Dopo il rimpasto di giunta, Daniela Gianna affida ai social un duro sfogo: «Rimossa senza una telefonata, l’ho saputo dal web. Ho pagato il prezzo della mia autonomia» 
Daniela Gianna
Vico Equense - «Colpita alle spalle, senza essere guardata negli occhi». Non usa giri di parole Daniela Gianna, ormai ex assessore della giunta guidata dal sindaco Giuseppe Aiello, per commentare l’esclusione dall’esecutivo cittadino. Dopo settimane di silenzio, l’esponente di Fratelli d’Italia ha deciso di parlare direttamente ai suoi elettori, descrivendo un addio consumato via social, senza alcun confronto preventivo. Il cuore dell’intervento di Gianna è una rivendicazione di indipendenza politica. «Ho accettato decisioni che non condividevo per rispetto delle istituzioni, ma non ho mai rinunciato a ragionare con la mia testa», spiega l'ex assessore. Secondo Gianna, la sua rimozione sarebbe la conseguenza diretta della sua ritrosia ai "sì" incondizionati: «Sono stata libera di sollevare dubbi quando un procedimento non mi sembrava lineare. Questa libertà è un privilegio che si paga, e io accetto di pagarne il prezzo». Nonostante l'amarezza per le modalità umane del rimpasto, Gianna rivendica con orgoglio i traguardi raggiunti, citando il risanamento dei conti di bilancio e il successo di Lavoro a Vico, il progetto che sta portando alle prime assunzioni sul territorio.
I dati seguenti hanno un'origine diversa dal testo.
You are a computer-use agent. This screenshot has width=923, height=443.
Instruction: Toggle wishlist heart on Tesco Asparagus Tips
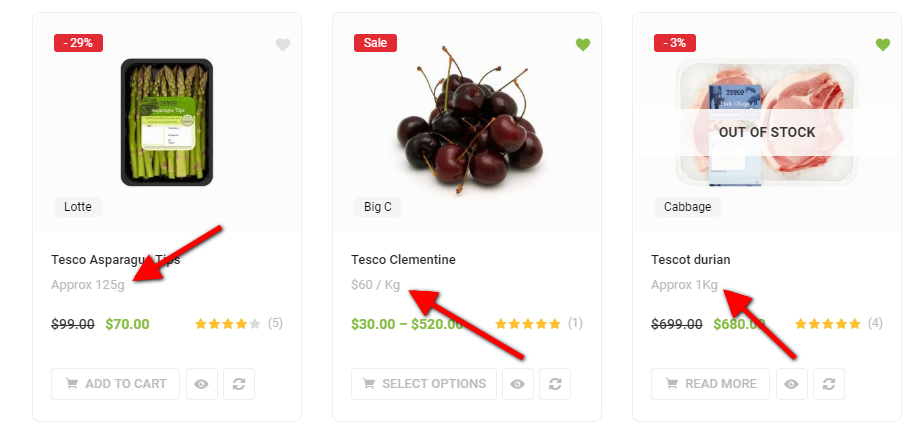click(x=283, y=45)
Tuttavia, resta il nodo politico: con la sua uscita di scena, Fratelli d’Italia perde la rappresentanza in giunta. «Il Sindaco ha fatto una scelta chiara – attacca Gianna – lasciando senza rappresentanza istituzionale i 626 cittadini che nel 2021 scrissero il mio nome». L'ex assessore chiude il suo intervento ringraziando il proprio gruppo politico (i consiglieri Russo e Starace, il coordinatore Balestrieri e Carmine Ferraro) e assicurando che la fine dell'incarico non coinciderà con il ritiro dalla scena pubblica. «Viene meno una carica, non il mio impegno politico. I titoli che contano restano quelli conquistati con lo studio e il lavoro». La palla passa ora alla maggioranza, chiamata a gestire gli strascichi di un addio che sembra aver aperto una ferita profonda nel tessuto politico del centrodestra locale.